Task to complete. Summarize the mailing-list message about direct handshakes in two sentences.

RFR 8230594: Allow direct handshakes without VMThread intervention

Tue Jan 14 19:17:43 UTC 2020

Hi David,

On 1/14/20 4:13 AM, David Holmes wrote:
> Hi Patricio,
>
> Thanks for tackling this. I've taken an initial look through trying to 
> understand the general approach, but I don't claim to understand all 
> the subtle details, so there are some queries below to help with my 
> overall understanding.
>
> On 14/01/2020 2:25 am, Patricio Chilano wrote:
>> Hi all,
>>
>> The following patch adds the ability to execute direct handshakes 
>> between JavaThreads without the VMThread intervention, and enables 
>> this functionality for biased locking revocations.
>> The current handshake mechanism that uses the VMThread, either to 
>> handshake one JavaThread or all of them, is still the default unless 
>> you specify otherwise when calling Handshake::execute().

Records provided.
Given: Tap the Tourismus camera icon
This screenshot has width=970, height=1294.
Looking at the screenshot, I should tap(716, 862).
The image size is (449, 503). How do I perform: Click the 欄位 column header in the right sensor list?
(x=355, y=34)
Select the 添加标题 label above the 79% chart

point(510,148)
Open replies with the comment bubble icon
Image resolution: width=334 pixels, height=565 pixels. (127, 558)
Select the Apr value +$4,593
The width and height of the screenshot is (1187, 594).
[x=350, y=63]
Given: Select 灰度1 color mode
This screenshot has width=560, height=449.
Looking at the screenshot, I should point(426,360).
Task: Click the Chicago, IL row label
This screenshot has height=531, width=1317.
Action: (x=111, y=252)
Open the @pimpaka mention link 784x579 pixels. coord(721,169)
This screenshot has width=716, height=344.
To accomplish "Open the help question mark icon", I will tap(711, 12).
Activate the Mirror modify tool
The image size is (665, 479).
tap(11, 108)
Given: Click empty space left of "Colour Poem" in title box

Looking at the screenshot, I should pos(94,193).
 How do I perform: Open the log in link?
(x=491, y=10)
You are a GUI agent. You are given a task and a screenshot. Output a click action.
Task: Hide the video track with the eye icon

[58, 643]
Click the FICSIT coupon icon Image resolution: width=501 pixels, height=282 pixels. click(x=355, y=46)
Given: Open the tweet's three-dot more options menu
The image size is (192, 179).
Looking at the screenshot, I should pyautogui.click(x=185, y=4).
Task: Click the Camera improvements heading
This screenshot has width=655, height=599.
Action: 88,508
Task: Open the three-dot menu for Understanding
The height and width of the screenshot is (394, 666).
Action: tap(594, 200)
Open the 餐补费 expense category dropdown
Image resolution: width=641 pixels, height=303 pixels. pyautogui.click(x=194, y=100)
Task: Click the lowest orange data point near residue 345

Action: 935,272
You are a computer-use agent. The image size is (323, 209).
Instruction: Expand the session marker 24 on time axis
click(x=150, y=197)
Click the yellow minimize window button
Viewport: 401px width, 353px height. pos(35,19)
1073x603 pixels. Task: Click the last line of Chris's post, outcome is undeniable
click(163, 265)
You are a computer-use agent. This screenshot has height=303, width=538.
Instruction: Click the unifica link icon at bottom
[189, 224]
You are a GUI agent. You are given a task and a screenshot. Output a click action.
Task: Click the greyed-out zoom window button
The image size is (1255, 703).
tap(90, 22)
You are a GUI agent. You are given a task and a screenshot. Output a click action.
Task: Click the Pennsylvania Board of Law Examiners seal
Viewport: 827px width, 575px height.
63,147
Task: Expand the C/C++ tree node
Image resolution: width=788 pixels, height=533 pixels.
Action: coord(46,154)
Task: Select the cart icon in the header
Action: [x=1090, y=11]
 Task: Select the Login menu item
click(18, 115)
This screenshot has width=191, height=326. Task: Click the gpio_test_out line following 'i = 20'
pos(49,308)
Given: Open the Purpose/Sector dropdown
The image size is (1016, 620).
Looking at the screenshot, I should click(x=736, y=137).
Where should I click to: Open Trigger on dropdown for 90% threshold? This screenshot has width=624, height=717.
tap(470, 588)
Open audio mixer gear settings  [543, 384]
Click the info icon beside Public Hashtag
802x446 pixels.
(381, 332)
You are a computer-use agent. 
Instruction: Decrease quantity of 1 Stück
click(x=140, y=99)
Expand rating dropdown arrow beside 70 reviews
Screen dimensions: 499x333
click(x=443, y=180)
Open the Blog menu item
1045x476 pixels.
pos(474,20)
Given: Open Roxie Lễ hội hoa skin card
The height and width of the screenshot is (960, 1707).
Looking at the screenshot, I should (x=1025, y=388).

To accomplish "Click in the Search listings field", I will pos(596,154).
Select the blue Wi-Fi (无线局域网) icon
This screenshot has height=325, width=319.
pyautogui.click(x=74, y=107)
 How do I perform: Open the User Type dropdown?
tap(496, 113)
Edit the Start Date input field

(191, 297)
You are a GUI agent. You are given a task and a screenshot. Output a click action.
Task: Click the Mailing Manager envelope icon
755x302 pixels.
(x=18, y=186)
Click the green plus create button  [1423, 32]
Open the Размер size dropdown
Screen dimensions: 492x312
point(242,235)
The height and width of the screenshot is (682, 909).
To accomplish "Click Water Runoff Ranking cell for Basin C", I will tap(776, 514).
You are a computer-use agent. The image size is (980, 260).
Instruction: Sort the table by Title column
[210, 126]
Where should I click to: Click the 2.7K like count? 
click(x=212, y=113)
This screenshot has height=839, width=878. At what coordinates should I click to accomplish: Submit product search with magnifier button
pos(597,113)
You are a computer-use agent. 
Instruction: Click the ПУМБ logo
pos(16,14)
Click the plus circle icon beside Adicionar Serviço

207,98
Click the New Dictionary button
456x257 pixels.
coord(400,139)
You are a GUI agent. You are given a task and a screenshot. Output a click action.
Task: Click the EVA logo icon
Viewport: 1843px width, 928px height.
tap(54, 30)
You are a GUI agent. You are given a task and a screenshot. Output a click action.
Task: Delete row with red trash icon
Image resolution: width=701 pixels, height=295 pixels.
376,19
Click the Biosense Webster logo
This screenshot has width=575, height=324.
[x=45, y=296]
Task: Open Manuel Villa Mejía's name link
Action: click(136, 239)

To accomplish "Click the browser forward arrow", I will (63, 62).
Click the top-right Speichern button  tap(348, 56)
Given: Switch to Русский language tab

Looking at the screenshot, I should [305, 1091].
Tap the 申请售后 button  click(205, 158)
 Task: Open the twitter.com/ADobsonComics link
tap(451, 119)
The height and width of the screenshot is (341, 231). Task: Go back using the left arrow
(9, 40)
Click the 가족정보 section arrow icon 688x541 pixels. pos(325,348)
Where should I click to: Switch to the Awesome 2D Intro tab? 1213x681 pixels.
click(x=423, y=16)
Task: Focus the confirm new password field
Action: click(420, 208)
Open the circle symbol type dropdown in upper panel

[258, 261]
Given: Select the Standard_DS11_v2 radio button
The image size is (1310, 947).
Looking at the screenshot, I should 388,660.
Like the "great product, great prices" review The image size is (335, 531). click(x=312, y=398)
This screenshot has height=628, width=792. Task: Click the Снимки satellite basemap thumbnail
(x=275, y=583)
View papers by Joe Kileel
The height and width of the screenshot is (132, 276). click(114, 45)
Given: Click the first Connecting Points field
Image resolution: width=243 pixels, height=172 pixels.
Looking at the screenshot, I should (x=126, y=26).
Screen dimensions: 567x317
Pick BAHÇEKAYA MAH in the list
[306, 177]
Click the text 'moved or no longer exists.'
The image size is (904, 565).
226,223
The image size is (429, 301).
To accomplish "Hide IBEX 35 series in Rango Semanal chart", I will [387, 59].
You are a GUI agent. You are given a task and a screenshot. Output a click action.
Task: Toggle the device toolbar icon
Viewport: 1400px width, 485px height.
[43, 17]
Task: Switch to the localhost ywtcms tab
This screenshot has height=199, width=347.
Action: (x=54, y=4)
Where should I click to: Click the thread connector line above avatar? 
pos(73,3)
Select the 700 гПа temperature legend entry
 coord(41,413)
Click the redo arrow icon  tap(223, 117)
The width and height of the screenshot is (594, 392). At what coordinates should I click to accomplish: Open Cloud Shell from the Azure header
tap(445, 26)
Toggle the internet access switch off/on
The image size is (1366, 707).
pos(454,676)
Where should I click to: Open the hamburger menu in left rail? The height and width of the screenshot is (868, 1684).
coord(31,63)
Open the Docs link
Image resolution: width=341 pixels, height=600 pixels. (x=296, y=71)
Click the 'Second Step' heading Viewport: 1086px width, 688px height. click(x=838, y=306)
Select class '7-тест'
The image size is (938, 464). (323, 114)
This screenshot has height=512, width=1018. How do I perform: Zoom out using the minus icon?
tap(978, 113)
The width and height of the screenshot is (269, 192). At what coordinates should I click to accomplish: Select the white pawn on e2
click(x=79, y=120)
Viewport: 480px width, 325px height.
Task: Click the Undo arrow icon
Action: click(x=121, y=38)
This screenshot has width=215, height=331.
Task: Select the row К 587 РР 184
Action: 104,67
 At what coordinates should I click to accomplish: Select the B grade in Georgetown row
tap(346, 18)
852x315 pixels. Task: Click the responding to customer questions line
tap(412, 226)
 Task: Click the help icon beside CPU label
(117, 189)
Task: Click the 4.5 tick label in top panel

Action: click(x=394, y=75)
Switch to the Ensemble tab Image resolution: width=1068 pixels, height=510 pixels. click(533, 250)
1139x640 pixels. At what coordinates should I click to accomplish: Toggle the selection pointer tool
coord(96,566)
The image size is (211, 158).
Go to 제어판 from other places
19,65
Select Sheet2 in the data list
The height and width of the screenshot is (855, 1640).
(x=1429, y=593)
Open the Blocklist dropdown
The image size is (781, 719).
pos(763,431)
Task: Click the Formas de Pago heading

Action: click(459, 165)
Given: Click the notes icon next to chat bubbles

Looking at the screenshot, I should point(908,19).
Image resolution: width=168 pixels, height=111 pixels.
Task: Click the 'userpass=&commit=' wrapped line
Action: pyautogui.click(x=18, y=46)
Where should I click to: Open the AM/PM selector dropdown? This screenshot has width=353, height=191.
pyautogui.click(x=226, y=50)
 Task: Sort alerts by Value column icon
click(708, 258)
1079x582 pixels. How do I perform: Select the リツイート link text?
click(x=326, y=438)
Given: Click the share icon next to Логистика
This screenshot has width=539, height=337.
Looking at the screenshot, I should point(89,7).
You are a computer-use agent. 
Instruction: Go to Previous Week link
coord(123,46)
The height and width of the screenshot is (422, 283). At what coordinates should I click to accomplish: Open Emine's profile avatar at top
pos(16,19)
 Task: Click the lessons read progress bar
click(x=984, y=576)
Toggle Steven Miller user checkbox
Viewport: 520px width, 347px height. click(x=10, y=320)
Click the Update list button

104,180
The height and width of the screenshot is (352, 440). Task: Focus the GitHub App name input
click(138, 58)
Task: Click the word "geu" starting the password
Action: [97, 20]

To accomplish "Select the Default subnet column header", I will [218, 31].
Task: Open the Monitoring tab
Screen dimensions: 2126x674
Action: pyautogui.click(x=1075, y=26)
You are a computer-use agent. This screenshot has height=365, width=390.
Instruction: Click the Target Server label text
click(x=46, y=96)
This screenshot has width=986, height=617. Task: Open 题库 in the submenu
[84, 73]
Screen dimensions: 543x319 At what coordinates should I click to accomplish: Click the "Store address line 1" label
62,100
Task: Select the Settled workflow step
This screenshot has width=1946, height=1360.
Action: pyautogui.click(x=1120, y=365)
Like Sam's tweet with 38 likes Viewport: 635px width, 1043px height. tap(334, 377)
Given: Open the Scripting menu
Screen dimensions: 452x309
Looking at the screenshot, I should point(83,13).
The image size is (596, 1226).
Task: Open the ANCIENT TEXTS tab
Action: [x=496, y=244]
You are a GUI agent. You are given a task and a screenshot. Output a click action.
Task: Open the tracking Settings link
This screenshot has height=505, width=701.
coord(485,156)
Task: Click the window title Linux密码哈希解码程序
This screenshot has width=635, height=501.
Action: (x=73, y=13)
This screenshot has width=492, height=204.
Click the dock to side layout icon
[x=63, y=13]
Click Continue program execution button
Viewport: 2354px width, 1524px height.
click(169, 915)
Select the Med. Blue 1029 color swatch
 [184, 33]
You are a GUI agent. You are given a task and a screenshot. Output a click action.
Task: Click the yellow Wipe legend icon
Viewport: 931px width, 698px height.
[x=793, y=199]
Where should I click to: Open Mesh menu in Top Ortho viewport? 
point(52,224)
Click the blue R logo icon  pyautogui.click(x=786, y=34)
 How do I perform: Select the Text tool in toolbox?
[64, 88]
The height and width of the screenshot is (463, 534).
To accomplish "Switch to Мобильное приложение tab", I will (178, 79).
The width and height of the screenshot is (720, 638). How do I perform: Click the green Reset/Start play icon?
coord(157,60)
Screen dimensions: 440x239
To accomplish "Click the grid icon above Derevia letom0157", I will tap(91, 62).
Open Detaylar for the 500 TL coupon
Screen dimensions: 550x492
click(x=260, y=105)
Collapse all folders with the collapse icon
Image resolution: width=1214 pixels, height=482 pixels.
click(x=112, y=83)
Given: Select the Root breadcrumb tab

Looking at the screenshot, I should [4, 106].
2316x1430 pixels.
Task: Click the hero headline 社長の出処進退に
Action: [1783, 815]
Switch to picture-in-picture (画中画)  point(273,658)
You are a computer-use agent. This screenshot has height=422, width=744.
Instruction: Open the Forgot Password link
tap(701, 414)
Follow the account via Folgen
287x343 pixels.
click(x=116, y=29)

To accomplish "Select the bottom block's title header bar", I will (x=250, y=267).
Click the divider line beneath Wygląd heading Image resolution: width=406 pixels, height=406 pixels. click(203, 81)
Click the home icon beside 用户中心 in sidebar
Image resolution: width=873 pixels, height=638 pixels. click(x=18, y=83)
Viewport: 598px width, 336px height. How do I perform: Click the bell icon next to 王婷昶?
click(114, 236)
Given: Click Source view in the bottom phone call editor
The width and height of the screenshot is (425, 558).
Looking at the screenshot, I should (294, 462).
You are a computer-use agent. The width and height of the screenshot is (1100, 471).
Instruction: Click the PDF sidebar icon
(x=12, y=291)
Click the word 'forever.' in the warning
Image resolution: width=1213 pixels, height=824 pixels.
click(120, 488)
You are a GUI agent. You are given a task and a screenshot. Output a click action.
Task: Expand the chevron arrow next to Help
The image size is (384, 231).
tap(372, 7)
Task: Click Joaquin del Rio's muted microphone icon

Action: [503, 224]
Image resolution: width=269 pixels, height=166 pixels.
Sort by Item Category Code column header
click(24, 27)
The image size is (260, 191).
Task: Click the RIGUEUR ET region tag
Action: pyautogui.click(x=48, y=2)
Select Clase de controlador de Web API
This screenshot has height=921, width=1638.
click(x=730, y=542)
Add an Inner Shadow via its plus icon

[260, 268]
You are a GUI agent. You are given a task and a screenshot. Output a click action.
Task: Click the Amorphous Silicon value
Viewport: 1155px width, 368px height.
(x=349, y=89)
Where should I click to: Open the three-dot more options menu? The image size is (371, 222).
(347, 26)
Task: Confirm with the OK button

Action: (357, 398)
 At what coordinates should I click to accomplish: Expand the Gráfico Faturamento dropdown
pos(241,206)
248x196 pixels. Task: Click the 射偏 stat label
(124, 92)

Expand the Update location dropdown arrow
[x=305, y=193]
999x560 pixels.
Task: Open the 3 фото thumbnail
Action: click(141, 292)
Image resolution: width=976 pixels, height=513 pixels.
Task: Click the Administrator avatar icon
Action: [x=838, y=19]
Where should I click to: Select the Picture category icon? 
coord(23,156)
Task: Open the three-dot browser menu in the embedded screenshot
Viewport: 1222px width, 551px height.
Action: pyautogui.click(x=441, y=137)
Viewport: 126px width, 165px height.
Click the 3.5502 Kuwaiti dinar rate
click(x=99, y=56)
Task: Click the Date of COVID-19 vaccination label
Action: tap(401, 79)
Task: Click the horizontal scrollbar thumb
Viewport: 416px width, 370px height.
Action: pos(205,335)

Result of the task. Patricio Chilano's patch lets JavaThreads execute direct handshakes with one another without the VMThread intervening, and it enables this for biased locking revocations, while the VMThread-based mechanism stays the default unless specified otherwise when calling Handshake::execute(). David Holmes thanked Patricio for tackling this and, after an initial look at the general approach, raised some queries to help his overall understanding.